From the line with "Viewport: 745px width, 418px height." through the line with "Click the home", inclusive, return each line of the data below exactly and leave the rest out.

(Collected data)

::::::

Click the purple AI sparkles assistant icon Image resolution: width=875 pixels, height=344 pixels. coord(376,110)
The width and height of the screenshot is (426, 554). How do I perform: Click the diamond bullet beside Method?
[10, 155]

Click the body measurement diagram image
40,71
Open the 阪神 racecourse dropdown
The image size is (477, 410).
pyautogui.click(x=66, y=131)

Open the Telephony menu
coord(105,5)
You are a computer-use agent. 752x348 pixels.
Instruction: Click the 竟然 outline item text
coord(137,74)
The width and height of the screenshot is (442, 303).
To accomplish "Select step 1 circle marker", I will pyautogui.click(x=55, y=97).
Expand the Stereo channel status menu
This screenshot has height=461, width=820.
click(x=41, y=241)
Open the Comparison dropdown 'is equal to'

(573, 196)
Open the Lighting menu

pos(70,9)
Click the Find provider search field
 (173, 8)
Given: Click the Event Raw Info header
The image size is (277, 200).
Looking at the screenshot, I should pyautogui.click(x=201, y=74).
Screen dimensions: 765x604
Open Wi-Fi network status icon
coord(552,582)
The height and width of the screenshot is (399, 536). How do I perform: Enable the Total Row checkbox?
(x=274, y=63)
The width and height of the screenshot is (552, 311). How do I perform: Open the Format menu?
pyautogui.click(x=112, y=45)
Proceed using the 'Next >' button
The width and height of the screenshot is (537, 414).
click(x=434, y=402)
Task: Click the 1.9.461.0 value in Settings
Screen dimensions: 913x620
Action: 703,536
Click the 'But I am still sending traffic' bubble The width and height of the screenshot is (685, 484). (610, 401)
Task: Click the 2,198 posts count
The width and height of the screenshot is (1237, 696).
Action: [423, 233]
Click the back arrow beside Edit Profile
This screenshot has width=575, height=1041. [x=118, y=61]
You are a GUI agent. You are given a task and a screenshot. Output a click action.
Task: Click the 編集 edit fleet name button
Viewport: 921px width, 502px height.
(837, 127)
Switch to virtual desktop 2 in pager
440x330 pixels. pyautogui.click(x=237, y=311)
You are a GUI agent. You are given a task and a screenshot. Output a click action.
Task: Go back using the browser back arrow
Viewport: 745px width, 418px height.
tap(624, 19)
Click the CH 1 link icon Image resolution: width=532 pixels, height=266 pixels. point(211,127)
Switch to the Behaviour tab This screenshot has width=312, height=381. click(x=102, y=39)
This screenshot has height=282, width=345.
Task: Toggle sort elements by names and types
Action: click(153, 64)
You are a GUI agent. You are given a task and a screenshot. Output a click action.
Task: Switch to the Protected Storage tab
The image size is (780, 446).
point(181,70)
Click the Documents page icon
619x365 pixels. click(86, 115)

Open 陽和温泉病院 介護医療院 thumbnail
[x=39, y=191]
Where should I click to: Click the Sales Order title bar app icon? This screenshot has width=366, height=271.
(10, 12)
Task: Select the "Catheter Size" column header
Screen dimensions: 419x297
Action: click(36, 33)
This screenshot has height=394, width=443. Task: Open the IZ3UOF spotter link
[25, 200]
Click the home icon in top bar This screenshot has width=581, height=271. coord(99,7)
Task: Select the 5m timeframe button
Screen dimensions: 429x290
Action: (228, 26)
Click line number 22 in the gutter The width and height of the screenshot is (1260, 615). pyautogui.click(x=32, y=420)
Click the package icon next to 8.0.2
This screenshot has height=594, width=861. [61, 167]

::::::

• Written answer:
Viewport: 745px width, 418px height.
tap(624, 19)
Click the CH 1 link icon Image resolution: width=532 pixels, height=266 pixels. point(211,127)
Switch to the Behaviour tab This screenshot has width=312, height=381. click(x=102, y=39)
This screenshot has height=282, width=345.
Task: Toggle sort elements by names and types
Action: click(153, 64)
You are a GUI agent. You are given a task and a screenshot. Output a click action.
Task: Switch to the Protected Storage tab
The image size is (780, 446).
point(181,70)
Click the Documents page icon
619x365 pixels. click(86, 115)

Open 陽和温泉病院 介護医療院 thumbnail
[x=39, y=191]
Where should I click to: Click the Sales Order title bar app icon? This screenshot has width=366, height=271.
(10, 12)
Task: Select the "Catheter Size" column header
Screen dimensions: 419x297
Action: click(36, 33)
This screenshot has height=394, width=443. Task: Open the IZ3UOF spotter link
[25, 200]
Click the home icon in top bar This screenshot has width=581, height=271. coord(99,7)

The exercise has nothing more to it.